What else is there to say in “defense” of this unfairly maligned movie?

  • The scene where everybody tries to lift Thor’s hammer is good team-building fun, and leads perfectly to Ultron’s first attack
  • we get the first MCU mention of Wakanda
  • Marvel
    Steve Rogers ripping a tree log in half with his bare hands in frustration is a fine precursor that scene of him gripping the helicopter and the building in Civil War, and I give it four fainting hankies out of five.
  • Natasha and Banner’s romance is genuinely sweet even if she keeps forcing him to become a killer rage monster against his will
  • Hawkeye and Pietro’s bro-y rivalry is also fun, and … okay, look, let’s all accept that Hawkeye is the lowkey MVP of this movie. He’s a character everybody loves to hate on because he has no powers and he’s played by an actor who’s hard to like very much, and fair enough. But credit where it’s due. Joss Whedon finally nailed down his Xander character.
  • The entire Sokovia action sequence is a high-quality thrill ride right through to the end. It got crap at the time for the waves-and-waves-of-robots thing, but each and every Avenger is accounted for at all times, we know exactly where the action is flowing, and that slow-mo brawl scene with them all together is very cool-looking, and sometimes that’s enough.

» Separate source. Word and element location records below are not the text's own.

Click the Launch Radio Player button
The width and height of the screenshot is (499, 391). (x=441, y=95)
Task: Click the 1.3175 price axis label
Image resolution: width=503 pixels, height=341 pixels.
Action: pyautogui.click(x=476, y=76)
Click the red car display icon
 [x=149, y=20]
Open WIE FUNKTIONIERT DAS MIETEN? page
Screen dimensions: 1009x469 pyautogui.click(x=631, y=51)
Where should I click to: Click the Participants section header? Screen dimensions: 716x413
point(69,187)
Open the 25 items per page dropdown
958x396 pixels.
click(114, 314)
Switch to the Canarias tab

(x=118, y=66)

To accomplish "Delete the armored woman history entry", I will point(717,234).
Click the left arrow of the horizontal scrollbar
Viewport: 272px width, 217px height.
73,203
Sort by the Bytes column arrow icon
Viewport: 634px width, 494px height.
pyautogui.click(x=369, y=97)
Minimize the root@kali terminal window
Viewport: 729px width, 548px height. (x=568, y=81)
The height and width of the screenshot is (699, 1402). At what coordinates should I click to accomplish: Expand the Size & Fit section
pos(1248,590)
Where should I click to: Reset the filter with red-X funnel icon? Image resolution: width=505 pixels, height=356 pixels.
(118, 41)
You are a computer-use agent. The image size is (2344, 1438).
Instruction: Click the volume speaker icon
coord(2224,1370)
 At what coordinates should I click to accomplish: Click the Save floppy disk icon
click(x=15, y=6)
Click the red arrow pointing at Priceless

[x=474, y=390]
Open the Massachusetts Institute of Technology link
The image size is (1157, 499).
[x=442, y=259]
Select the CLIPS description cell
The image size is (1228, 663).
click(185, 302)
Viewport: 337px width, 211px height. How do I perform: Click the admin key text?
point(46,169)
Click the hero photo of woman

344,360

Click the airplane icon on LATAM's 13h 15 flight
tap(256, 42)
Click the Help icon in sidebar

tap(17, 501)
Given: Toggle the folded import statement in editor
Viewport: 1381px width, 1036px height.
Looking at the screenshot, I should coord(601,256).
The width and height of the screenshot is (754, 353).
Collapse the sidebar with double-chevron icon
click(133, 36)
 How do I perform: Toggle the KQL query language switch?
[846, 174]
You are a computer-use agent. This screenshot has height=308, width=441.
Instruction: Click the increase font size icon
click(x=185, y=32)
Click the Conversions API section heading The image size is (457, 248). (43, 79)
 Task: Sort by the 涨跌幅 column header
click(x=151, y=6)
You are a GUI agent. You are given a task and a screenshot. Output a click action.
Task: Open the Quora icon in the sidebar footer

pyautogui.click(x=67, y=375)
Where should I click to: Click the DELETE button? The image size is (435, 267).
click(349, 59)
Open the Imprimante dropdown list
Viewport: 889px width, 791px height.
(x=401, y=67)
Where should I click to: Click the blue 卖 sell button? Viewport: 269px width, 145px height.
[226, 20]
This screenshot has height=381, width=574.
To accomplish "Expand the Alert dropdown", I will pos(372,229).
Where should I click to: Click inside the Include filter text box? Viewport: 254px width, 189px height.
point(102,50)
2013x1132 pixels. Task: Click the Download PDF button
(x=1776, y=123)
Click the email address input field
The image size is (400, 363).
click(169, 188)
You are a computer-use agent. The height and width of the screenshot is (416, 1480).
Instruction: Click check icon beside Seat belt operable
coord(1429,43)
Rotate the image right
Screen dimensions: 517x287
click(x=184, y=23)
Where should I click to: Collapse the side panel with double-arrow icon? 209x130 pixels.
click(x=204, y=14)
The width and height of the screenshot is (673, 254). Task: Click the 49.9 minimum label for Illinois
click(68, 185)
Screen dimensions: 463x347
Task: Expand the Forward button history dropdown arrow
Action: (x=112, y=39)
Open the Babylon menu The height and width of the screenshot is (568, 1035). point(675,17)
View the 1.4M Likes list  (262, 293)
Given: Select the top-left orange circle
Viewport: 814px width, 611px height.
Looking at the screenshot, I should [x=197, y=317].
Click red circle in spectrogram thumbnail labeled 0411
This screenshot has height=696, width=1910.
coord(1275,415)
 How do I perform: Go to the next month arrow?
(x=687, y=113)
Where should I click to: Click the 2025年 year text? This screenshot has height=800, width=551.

Different Marvel movies scratch different itches. You’re in the mood for silly space adventures with the Guardians or government-spy intrigue as Captain America takes down Hydra or for the cool Shane Black-iness of Iron Man 3. It’s too insulating to simply leave it at “Age of Ultron scratches that itch for me,” though it certainly does. But it also delivers on the promise of the Avengers more than any other film in the series, telling a complete story that nevertheless evolves the Avengers as a unit in crucial ways, delivers a memorable villain and a good handful of thrilling action sequences, and only lets Tony make one classless joke about prima nocta. You take your victories where you can get them sometimes. Age of Ultron was a victory, even if we’re all still coming around to it.